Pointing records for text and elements
╭──
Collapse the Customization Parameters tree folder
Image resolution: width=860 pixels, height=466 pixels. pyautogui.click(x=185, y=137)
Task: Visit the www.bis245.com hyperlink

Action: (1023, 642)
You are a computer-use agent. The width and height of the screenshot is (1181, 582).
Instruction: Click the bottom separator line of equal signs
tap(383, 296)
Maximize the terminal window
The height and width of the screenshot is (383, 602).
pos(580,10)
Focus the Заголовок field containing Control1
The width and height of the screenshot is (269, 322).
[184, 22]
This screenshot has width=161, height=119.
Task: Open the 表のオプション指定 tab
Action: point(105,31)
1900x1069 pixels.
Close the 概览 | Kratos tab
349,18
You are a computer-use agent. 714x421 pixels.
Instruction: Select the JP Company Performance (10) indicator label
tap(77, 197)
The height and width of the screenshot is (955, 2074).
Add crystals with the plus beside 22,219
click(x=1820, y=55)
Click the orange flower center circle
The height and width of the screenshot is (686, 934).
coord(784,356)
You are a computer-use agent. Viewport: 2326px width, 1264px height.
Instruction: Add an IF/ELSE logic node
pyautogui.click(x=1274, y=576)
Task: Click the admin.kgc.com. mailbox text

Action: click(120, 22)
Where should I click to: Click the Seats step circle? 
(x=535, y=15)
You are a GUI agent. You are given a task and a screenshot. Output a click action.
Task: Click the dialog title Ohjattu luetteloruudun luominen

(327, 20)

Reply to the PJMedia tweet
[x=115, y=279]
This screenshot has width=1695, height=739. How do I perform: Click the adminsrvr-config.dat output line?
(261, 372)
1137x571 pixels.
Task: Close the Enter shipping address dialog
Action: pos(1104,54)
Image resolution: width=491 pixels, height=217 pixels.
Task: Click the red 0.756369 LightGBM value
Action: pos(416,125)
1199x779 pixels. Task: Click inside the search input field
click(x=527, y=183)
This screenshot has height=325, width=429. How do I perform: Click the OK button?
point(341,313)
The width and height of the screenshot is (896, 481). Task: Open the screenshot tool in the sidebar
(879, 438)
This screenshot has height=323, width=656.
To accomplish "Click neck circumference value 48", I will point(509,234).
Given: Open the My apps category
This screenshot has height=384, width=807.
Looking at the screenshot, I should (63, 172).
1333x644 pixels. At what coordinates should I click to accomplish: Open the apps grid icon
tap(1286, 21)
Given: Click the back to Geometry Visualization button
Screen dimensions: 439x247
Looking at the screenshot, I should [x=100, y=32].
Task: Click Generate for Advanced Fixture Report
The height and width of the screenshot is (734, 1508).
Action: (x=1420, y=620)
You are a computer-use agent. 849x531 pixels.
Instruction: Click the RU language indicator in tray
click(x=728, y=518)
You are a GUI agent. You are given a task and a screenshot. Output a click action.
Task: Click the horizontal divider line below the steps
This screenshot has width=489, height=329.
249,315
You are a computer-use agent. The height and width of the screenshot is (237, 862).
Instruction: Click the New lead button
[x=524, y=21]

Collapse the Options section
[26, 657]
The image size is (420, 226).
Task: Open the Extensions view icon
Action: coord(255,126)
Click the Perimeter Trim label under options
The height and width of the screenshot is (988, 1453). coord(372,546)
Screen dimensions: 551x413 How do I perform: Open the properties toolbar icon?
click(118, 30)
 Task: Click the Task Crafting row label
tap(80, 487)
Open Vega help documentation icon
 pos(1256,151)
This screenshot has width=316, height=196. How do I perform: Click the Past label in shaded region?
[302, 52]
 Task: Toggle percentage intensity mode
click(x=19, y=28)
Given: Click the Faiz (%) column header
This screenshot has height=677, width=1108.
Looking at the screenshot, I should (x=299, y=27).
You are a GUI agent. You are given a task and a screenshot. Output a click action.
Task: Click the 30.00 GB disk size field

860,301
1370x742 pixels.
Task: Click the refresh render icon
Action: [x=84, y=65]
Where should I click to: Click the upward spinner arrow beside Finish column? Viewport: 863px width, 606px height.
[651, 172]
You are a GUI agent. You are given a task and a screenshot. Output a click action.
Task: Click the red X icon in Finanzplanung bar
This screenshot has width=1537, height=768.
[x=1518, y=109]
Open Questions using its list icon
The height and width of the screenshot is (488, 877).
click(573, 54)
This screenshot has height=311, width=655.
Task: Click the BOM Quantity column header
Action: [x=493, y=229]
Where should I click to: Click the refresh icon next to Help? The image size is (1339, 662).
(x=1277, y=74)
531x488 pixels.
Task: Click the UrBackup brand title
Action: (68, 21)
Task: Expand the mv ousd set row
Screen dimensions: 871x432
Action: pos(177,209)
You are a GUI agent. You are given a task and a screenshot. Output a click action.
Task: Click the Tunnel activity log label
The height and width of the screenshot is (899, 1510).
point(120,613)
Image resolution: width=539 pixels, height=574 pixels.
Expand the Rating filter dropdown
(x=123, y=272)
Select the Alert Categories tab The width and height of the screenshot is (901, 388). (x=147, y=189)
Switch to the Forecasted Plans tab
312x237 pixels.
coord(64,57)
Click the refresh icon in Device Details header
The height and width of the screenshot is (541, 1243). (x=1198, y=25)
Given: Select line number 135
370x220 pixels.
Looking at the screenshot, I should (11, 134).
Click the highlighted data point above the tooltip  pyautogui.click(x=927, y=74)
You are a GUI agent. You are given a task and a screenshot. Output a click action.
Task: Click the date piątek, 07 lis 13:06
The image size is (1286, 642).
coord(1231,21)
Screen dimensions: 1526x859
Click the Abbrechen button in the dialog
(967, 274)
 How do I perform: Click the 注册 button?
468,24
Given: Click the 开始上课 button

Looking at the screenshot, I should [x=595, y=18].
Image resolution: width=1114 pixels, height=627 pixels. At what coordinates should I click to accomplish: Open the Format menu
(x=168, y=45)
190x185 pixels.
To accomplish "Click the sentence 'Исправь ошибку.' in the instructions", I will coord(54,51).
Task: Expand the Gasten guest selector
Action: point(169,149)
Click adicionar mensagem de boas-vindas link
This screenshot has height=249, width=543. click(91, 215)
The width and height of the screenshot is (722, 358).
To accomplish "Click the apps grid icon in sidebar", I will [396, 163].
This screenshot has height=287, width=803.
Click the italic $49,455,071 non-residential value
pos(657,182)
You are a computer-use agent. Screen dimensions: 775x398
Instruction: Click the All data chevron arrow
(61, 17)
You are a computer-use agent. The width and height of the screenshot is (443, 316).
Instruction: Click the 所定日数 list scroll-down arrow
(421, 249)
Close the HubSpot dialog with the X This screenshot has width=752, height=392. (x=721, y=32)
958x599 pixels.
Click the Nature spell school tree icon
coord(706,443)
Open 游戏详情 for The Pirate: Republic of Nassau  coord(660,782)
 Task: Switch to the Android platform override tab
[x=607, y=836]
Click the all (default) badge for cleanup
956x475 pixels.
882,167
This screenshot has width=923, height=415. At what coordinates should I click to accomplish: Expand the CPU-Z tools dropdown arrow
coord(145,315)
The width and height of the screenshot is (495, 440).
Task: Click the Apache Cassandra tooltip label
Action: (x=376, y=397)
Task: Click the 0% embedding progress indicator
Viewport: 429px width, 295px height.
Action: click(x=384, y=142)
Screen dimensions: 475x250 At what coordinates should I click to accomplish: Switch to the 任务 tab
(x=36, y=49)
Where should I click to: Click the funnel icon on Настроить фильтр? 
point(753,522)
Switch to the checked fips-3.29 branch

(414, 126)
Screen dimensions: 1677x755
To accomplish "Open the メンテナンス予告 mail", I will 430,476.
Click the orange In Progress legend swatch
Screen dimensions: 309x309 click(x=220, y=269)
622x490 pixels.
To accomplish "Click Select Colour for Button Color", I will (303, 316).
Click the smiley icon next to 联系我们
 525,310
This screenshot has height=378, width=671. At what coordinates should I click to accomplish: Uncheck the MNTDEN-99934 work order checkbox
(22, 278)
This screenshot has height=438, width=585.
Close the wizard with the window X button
╰──
*Exercise requirements*. Can you rewrite the material above with every "computer-use agent" swapped for "desktop agent" and nothing else changed?

*Written reply*.
Collapse the Customization Parameters tree folder
Image resolution: width=860 pixels, height=466 pixels. pyautogui.click(x=185, y=137)
Task: Visit the www.bis245.com hyperlink

Action: (1023, 642)
You are a desktop agent. The width and height of the screenshot is (1181, 582).
Instruction: Click the bottom separator line of equal signs
tap(383, 296)
Maximize the terminal window
The height and width of the screenshot is (383, 602).
pos(580,10)
Focus the Заголовок field containing Control1
The width and height of the screenshot is (269, 322).
[184, 22]
This screenshot has width=161, height=119.
Task: Open the 表のオプション指定 tab
Action: point(105,31)
1900x1069 pixels.
Close the 概览 | Kratos tab
349,18
You are a desktop agent. 714x421 pixels.
Instruction: Select the JP Company Performance (10) indicator label
tap(77, 197)
The height and width of the screenshot is (955, 2074).
Add crystals with the plus beside 22,219
click(x=1820, y=55)
Click the orange flower center circle
The height and width of the screenshot is (686, 934).
coord(784,356)
You are a desktop agent. Viewport: 2326px width, 1264px height.
Instruction: Add an IF/ELSE logic node
pyautogui.click(x=1274, y=576)
Task: Click the admin.kgc.com. mailbox text

Action: click(120, 22)
Where should I click to: Click the Seats step circle? 
(x=535, y=15)
You are a GUI agent. You are given a task and a screenshot. Output a click action.
Task: Click the dialog title Ohjattu luetteloruudun luominen

(327, 20)

Reply to the PJMedia tweet
[x=115, y=279]
This screenshot has width=1695, height=739. How do I perform: Click the adminsrvr-config.dat output line?
(261, 372)
1137x571 pixels.
Task: Close the Enter shipping address dialog
Action: pos(1104,54)
Image resolution: width=491 pixels, height=217 pixels.
Task: Click the red 0.756369 LightGBM value
Action: pos(416,125)
1199x779 pixels. Task: Click inside the search input field
click(x=527, y=183)
This screenshot has height=325, width=429. How do I perform: Click the OK button?
point(341,313)
The width and height of the screenshot is (896, 481). Task: Open the screenshot tool in the sidebar
(879, 438)
This screenshot has height=323, width=656.
To accomplish "Click neck circumference value 48", I will point(509,234).
Given: Open the My apps category
This screenshot has height=384, width=807.
Looking at the screenshot, I should (63, 172).
1333x644 pixels. At what coordinates should I click to accomplish: Open the apps grid icon
tap(1286, 21)
Given: Click the back to Geometry Visualization button
Screen dimensions: 439x247
Looking at the screenshot, I should [x=100, y=32].
Task: Click Generate for Advanced Fixture Report
The height and width of the screenshot is (734, 1508).
Action: (x=1420, y=620)
You are a desktop agent. 849x531 pixels.
Instruction: Click the RU language indicator in tray
click(x=728, y=518)
You are a GUI agent. You are given a task and a screenshot. Output a click action.
Task: Click the horizontal divider line below the steps
This screenshot has width=489, height=329.
249,315
You are a desktop agent. The height and width of the screenshot is (237, 862).
Instruction: Click the New lead button
[x=524, y=21]

Collapse the Options section
[26, 657]
The image size is (420, 226).
Task: Open the Extensions view icon
Action: coord(255,126)
Click the Perimeter Trim label under options
The height and width of the screenshot is (988, 1453). coord(372,546)
Screen dimensions: 551x413 How do I perform: Open the properties toolbar icon?
click(118, 30)
 Task: Click the Task Crafting row label
tap(80, 487)
Open Vega help documentation icon
 pos(1256,151)
This screenshot has width=316, height=196. How do I perform: Click the Past label in shaded region?
[302, 52]
 Task: Toggle percentage intensity mode
click(x=19, y=28)
Given: Click the Faiz (%) column header
This screenshot has height=677, width=1108.
Looking at the screenshot, I should (x=299, y=27).
You are a GUI agent. You are given a task and a screenshot. Output a click action.
Task: Click the 30.00 GB disk size field

860,301
1370x742 pixels.
Task: Click the refresh render icon
Action: [x=84, y=65]
Where should I click to: Click the upward spinner arrow beside Finish column? Viewport: 863px width, 606px height.
[651, 172]
You are a GUI agent. You are given a task and a screenshot. Output a click action.
Task: Click the red X icon in Finanzplanung bar
This screenshot has width=1537, height=768.
[x=1518, y=109]
Open Questions using its list icon
The height and width of the screenshot is (488, 877).
click(573, 54)
This screenshot has height=311, width=655.
Task: Click the BOM Quantity column header
Action: [x=493, y=229]
Where should I click to: Click the refresh icon next to Help? The image size is (1339, 662).
(x=1277, y=74)
531x488 pixels.
Task: Click the UrBackup brand title
Action: (68, 21)
Task: Expand the mv ousd set row
Screen dimensions: 871x432
Action: pos(177,209)
You are a GUI agent. You are given a task and a screenshot. Output a click action.
Task: Click the Tunnel activity log label
The height and width of the screenshot is (899, 1510).
point(120,613)
Image resolution: width=539 pixels, height=574 pixels.
Expand the Rating filter dropdown
(x=123, y=272)
Select the Alert Categories tab The width and height of the screenshot is (901, 388). (x=147, y=189)
Switch to the Forecasted Plans tab
312x237 pixels.
coord(64,57)
Click the refresh icon in Device Details header
The height and width of the screenshot is (541, 1243). (x=1198, y=25)
Given: Select line number 135
370x220 pixels.
Looking at the screenshot, I should (11, 134).
Click the highlighted data point above the tooltip  pyautogui.click(x=927, y=74)
You are a GUI agent. You are given a task and a screenshot. Output a click action.
Task: Click the date piątek, 07 lis 13:06
The image size is (1286, 642).
coord(1231,21)
Screen dimensions: 1526x859
Click the Abbrechen button in the dialog
(967, 274)
 How do I perform: Click the 注册 button?
468,24
Given: Click the 开始上课 button

Looking at the screenshot, I should [x=595, y=18].
Image resolution: width=1114 pixels, height=627 pixels. At what coordinates should I click to accomplish: Open the Format menu
(x=168, y=45)
190x185 pixels.
To accomplish "Click the sentence 'Исправь ошибку.' in the instructions", I will coord(54,51).
Task: Expand the Gasten guest selector
Action: point(169,149)
Click adicionar mensagem de boas-vindas link
This screenshot has height=249, width=543. click(91, 215)
The width and height of the screenshot is (722, 358).
To accomplish "Click the apps grid icon in sidebar", I will [396, 163].
This screenshot has height=287, width=803.
Click the italic $49,455,071 non-residential value
pos(657,182)
You are a desktop agent. Screen dimensions: 775x398
Instruction: Click the All data chevron arrow
(61, 17)
You are a desktop agent. The width and height of the screenshot is (443, 316).
Instruction: Click the 所定日数 list scroll-down arrow
(421, 249)
Close the HubSpot dialog with the X This screenshot has width=752, height=392. (x=721, y=32)
958x599 pixels.
Click the Nature spell school tree icon
coord(706,443)
Open 游戏详情 for The Pirate: Republic of Nassau  coord(660,782)
 Task: Switch to the Android platform override tab
[x=607, y=836]
Click the all (default) badge for cleanup
956x475 pixels.
882,167
This screenshot has width=923, height=415. At what coordinates should I click to accomplish: Expand the CPU-Z tools dropdown arrow
coord(145,315)
The width and height of the screenshot is (495, 440).
Task: Click the Apache Cassandra tooltip label
Action: (x=376, y=397)
Task: Click the 0% embedding progress indicator
Viewport: 429px width, 295px height.
Action: click(x=384, y=142)
Screen dimensions: 475x250 At what coordinates should I click to accomplish: Switch to the 任务 tab
(x=36, y=49)
Where should I click to: Click the funnel icon on Настроить фильтр? 
point(753,522)
Switch to the checked fips-3.29 branch

(414, 126)
Screen dimensions: 1677x755
To accomplish "Open the メンテナンス予告 mail", I will 430,476.
Click the orange In Progress legend swatch
Screen dimensions: 309x309 click(x=220, y=269)
622x490 pixels.
To accomplish "Click Select Colour for Button Color", I will (303, 316).
Click the smiley icon next to 联系我们
 525,310
This screenshot has height=378, width=671. At what coordinates should I click to accomplish: Uncheck the MNTDEN-99934 work order checkbox
(22, 278)
This screenshot has height=438, width=585.
Close the wizard with the window X button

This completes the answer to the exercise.